Given text:
# # # #

RHG occupies a portion of the space that was previously the Bentonville vendor office of Spectrum Brands.
“We have been fortunate over the years to have folks who are willing to place their capital in our community in a way that fits so well with the city’s development plan,” Galloway said. “The Market District continues to be an example of that. We couldn’t be happier with the progress made in that direction of the city and we are grateful to the folks in our community who continue to invest in the ways that they have. I wouldn’t have thought it possible 10 or 15 years ago. Only in Bentonville, Arkansas. And, really, you can expand that to say only in Northwest Arkansas. We’re very fortunate.”
Undeveloped acreage in the Market District, about 14 acres between 8th Street Market and Southeast E Street to the west, is owned by a combination of Crystal Bridges and North Arkansas Wholesale Arkansas Co., an affiliate of Wal-Mart Stores Inc.
The area will be one day be positioned along a widened 8th Street corridor. The Eighth Street Improvement Project will widen the road from two to four lanes from Moberly Lane westward to Southwest I Street, a stretch of about 2 miles. Eighth Street will also extend from Moberly eastward, past the Walmart Data Center, and connect to a new interchange with Interstate 49. Dennis Birge, a transportation engineer with the city, said utilities are being relocated, and the widening project could begin next spring.

# # # #

Directive A: In the Bentonville Market District text, how long is the stretch of 8th Street that the Eighth Street Improvement Project will widen?
Directive B: Retype the part of the Bentonville Market District text starting at "The area will" and ending at "begin next spring.", word for word.
You won't need the listing that follows this text.

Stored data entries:
# # # #

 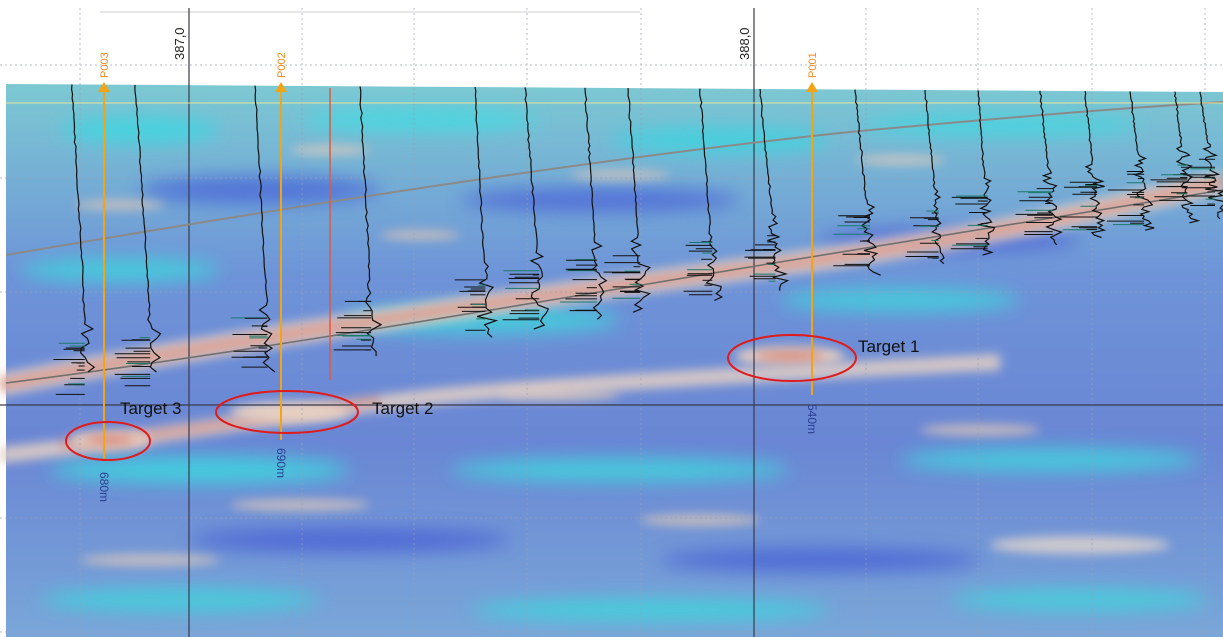 What do you see at coordinates (792, 358) in the screenshot?
I see `target-1-outline` at bounding box center [792, 358]. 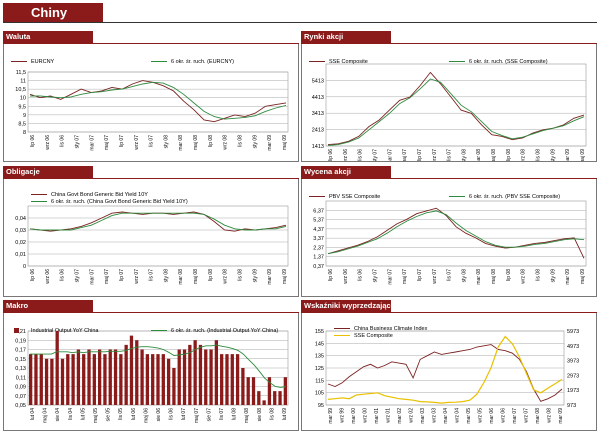 I want to click on x-tick-label: sie 07, so click(x=209, y=415). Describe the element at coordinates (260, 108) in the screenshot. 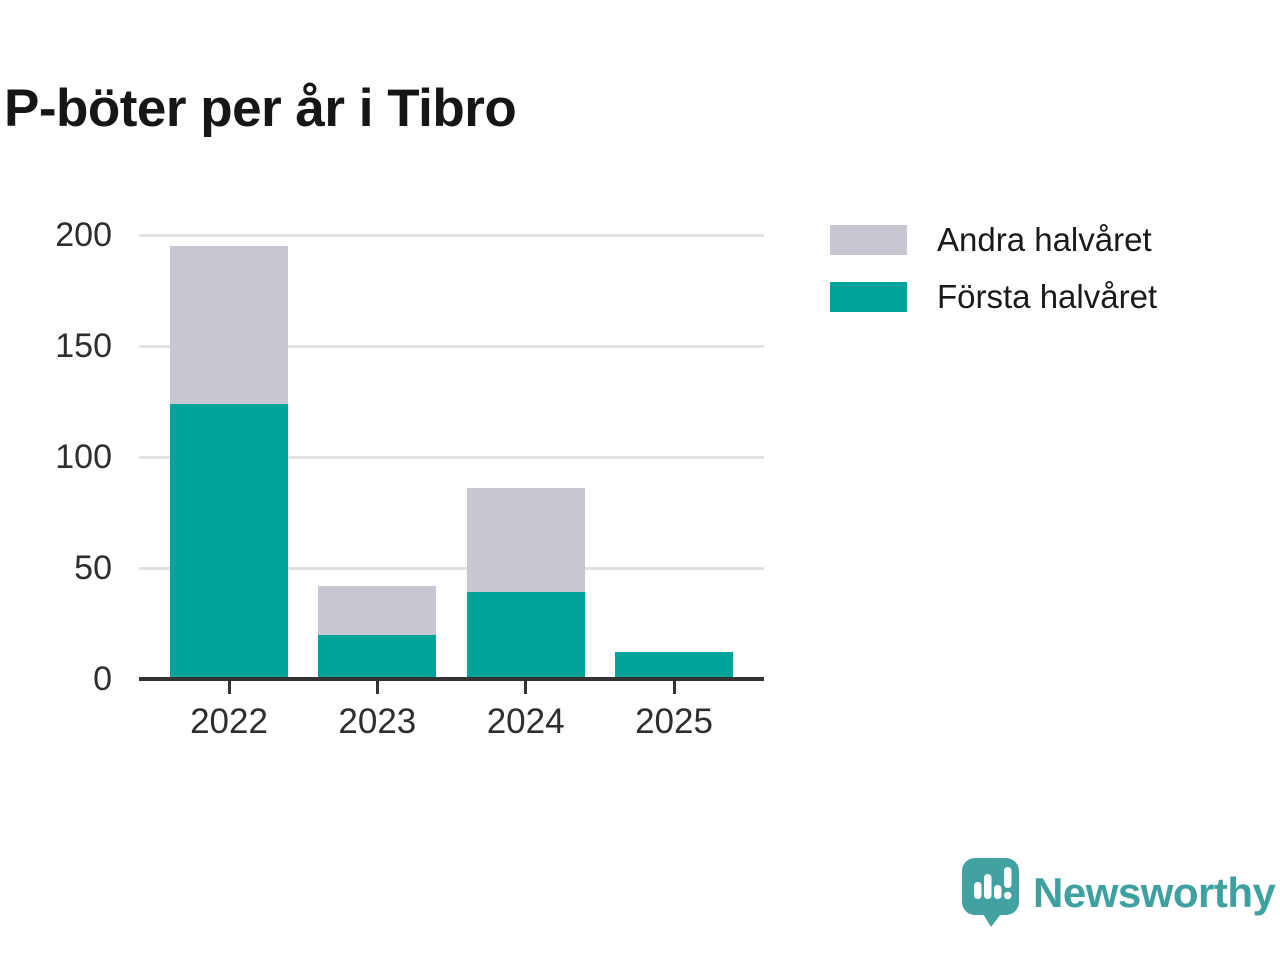

I see `chart-title: P-böter per år i Tibro` at that location.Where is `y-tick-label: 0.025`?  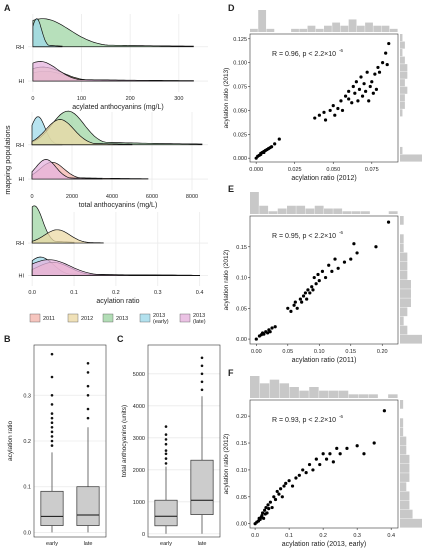 y-tick-label: 0.025 is located at coordinates (240, 135).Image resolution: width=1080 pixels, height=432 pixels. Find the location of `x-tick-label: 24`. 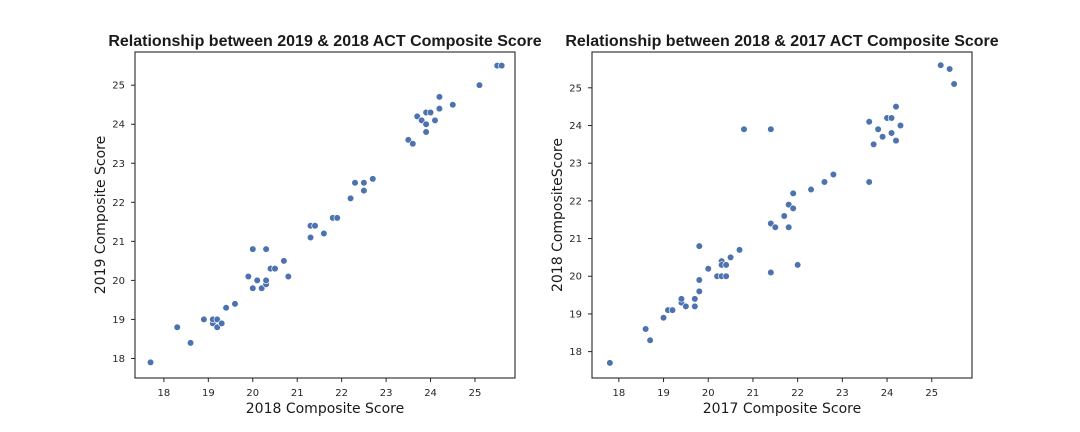

x-tick-label: 24 is located at coordinates (888, 394).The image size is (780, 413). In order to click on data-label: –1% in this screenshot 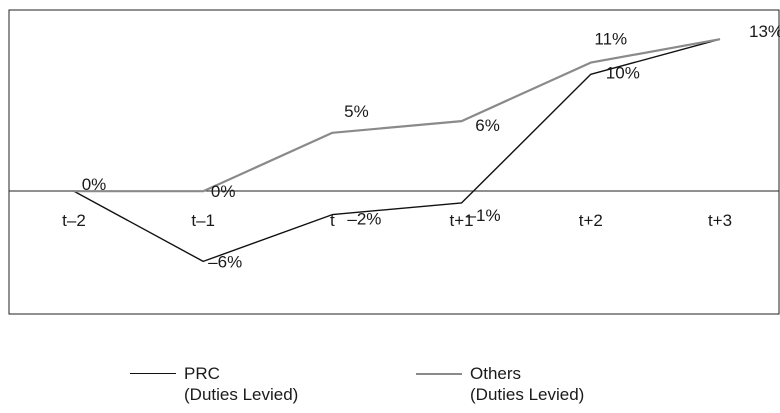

# # # #

Expected output A: About 2 miles, from Moberly Lane westward to Southwest I Street.

Expected output B:
The area will be one day be positioned along a widened 8th Street corridor. The Eighth Street Improvement Project will widen the road from two to four lanes from Moberly Lane westward to Southwest I Street, a stretch of about 2 miles. Eighth Street will also extend from Moberly eastward, past the Walmart Data Center, and connect to a new interchange with Interstate 49. Dennis Birge, a transportation engineer with the city, said utilities are being relocated, and the widening project could begin next spring.